Rabu 14 Mar 2018 00:40 WIB

Kelangkaan BBM dan Penghapusan RON 88

Komitmen pemerintah untuk membenahi tata niaga BBM dalam negeri sangat penting.

Kendaraan melintas usai mengisi mengisi Bahan Bakar Minyak (BBM) Non Subsidi pada kendaraan di SPBU Abdul Muis, Jakarta, Ahad (25/2).
Foto: Republika/Prayogi
Kendaraan melintas usai mengisi mengisi Bahan Bakar Minyak (BBM) Non Subsidi pada kendaraan di SPBU Abdul Muis, Jakarta, Ahad (25/2).

REPUBLIKA.CO.ID  Oleh: Defiyan Cori, Ekonom Konstitusi

Minggu lalu, di awal bulan Maret 2018 Badan Pengatur Hilir (BPH) Migas bereaksi sembari merilis  temuan lapangan yang diklaim sebagai fakta sejumlah alasan mengapa masyarakat kesulitan mendapatkan Bahan Bakar Minyak (BBM) Premium di SPBU. Temuannya menyebutkan bahwa ada indikasi  di daerah atas dua situasi yang diduga kuat menjadi penyebab ketersediaannya produk RON 88 tidak semudah dulu.

━━━━━━

*Tugas latihan 1*
Ulangi dengan persis bagian teks tentang kelangkaan BBM, mulai dari "Komitmen pemerintah untuk" dan berlanjut hingga "tidak semudah dulu.".

━━━━━━

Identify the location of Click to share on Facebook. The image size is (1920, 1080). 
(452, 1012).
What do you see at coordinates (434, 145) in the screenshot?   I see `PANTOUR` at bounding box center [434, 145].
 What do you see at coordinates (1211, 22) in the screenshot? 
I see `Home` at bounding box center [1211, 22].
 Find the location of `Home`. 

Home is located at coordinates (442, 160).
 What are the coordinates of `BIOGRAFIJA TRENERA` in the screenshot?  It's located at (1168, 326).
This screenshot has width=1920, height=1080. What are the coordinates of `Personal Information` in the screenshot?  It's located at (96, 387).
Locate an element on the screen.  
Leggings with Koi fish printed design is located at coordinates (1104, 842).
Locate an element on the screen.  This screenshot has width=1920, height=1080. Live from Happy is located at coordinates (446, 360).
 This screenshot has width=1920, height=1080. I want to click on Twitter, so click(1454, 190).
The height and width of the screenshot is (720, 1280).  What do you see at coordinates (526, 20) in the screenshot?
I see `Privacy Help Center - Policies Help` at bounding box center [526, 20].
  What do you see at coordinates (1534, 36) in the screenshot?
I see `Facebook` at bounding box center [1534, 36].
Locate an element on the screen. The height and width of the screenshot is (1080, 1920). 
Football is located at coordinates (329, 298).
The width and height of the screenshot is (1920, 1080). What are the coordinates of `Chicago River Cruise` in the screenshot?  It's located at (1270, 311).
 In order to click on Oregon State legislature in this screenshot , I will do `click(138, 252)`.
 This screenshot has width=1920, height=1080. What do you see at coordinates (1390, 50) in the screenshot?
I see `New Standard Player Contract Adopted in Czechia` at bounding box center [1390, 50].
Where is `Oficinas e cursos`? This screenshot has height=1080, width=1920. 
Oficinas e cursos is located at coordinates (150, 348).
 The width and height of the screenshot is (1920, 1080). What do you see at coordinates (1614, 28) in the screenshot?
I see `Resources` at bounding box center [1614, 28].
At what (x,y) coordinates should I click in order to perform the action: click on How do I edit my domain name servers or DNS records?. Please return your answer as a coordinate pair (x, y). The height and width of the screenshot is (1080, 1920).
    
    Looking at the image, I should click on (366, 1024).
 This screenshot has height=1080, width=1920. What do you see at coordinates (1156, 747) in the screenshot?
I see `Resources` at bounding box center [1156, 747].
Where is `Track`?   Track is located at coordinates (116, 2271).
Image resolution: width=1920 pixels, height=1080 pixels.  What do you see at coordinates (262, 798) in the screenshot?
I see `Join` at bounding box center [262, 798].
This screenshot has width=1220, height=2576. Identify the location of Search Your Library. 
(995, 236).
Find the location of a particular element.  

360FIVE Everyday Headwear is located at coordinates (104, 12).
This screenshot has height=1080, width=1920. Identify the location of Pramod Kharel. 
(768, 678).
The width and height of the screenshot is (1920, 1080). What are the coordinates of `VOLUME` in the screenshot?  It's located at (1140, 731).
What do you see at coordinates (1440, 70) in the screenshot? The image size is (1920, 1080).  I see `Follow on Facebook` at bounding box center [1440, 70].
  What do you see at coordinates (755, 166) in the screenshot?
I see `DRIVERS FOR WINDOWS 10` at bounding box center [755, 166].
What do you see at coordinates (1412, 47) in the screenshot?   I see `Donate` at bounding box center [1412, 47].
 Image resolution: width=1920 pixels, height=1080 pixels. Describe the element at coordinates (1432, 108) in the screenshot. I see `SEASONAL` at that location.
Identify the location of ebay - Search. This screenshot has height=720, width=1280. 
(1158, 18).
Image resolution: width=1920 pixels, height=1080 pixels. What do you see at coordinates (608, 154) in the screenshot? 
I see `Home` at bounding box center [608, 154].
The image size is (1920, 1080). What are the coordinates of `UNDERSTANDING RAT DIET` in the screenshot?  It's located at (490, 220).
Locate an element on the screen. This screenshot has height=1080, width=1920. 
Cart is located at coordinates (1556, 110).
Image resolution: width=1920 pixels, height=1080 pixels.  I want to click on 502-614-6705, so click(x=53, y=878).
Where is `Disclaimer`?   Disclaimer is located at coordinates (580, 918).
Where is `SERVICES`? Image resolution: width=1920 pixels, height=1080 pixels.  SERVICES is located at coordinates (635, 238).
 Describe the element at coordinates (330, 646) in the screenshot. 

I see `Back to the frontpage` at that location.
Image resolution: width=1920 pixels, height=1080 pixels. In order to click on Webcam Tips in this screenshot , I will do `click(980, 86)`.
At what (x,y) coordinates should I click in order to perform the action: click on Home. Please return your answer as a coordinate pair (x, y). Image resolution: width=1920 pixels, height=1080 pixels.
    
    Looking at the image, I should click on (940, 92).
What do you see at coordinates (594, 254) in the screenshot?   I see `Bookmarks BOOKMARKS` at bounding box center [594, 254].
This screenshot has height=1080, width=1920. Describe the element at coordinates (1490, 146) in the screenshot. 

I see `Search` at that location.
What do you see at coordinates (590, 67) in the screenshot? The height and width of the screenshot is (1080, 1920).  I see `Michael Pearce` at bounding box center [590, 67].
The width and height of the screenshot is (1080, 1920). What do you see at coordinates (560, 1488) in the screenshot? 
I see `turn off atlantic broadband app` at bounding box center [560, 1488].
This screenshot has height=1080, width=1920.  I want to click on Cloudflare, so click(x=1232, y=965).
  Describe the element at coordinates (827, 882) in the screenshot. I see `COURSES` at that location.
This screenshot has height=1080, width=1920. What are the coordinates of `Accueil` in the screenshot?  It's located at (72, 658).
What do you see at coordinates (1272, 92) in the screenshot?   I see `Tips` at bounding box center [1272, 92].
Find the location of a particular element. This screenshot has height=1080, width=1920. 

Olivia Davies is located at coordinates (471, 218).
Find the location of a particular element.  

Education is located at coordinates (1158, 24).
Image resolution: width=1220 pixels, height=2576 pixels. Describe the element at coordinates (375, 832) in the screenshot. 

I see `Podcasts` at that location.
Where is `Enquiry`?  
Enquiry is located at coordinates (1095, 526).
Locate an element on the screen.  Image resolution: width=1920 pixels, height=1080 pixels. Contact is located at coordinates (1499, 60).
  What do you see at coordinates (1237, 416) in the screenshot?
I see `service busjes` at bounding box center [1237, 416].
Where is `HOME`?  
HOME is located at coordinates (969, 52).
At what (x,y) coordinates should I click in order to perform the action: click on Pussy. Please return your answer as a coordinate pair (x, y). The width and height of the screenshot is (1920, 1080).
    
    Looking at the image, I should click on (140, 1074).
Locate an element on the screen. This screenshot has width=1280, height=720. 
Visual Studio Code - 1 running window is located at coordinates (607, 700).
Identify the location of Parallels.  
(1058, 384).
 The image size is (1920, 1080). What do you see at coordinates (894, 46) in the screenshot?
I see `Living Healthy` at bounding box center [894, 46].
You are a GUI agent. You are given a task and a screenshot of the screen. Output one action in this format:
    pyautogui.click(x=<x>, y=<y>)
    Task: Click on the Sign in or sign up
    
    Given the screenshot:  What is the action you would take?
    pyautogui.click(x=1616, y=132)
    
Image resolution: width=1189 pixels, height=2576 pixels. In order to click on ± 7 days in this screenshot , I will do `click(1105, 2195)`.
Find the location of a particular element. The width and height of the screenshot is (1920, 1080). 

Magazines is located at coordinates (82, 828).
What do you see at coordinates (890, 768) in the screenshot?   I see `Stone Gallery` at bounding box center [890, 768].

━━━━━━

*Tugas latihan 2*
Salin ulang dengan persis baris-baris data, mulai dari baris yang memuat "What do you see at coordinates (590, 67)" dan berlanjut hingga baris yang memuat "center [560, 1488].", termasuk kedua baris tersebut.

*Jawaban benar 1*
Komitmen pemerintah untuk membenahi tata niaga BBM dalam negeri sangat penting.

Kendaraan melintas usai mengisi mengisi Bahan Bakar Minyak (BBM) Non Subsidi pada kendaraan di SPBU Abdul Muis, Jakarta, Ahad (25/2).
Foto: Republika/Prayogi
Kendaraan melintas usai mengisi mengisi Bahan Bakar Minyak (BBM) Non Subsidi pada kendaraan di SPBU Abdul Muis, Jakarta, Ahad (25/2).

REPUBLIKA.CO.ID  Oleh: Defiyan Cori, Ekonom Konstitusi

Minggu lalu, di awal bulan Maret 2018 Badan Pengatur Hilir (BPH) Migas bereaksi sembari merilis  temuan lapangan yang diklaim sebagai fakta sejumlah alasan mengapa masyarakat kesulitan mendapatkan Bahan Bakar Minyak (BBM) Premium di SPBU. Temuannya menyebutkan bahwa ada indikasi  di daerah atas dua situasi yang diduga kuat menjadi penyebab ketersediaannya produk RON 88 tidak semudah dulu.

*Jawaban benar 2*
What do you see at coordinates (590, 67) in the screenshot? The height and width of the screenshot is (1080, 1920).  I see `Michael Pearce` at bounding box center [590, 67].
The width and height of the screenshot is (1080, 1920). What do you see at coordinates (560, 1488) in the screenshot? 
I see `turn off atlantic broadband app` at bounding box center [560, 1488].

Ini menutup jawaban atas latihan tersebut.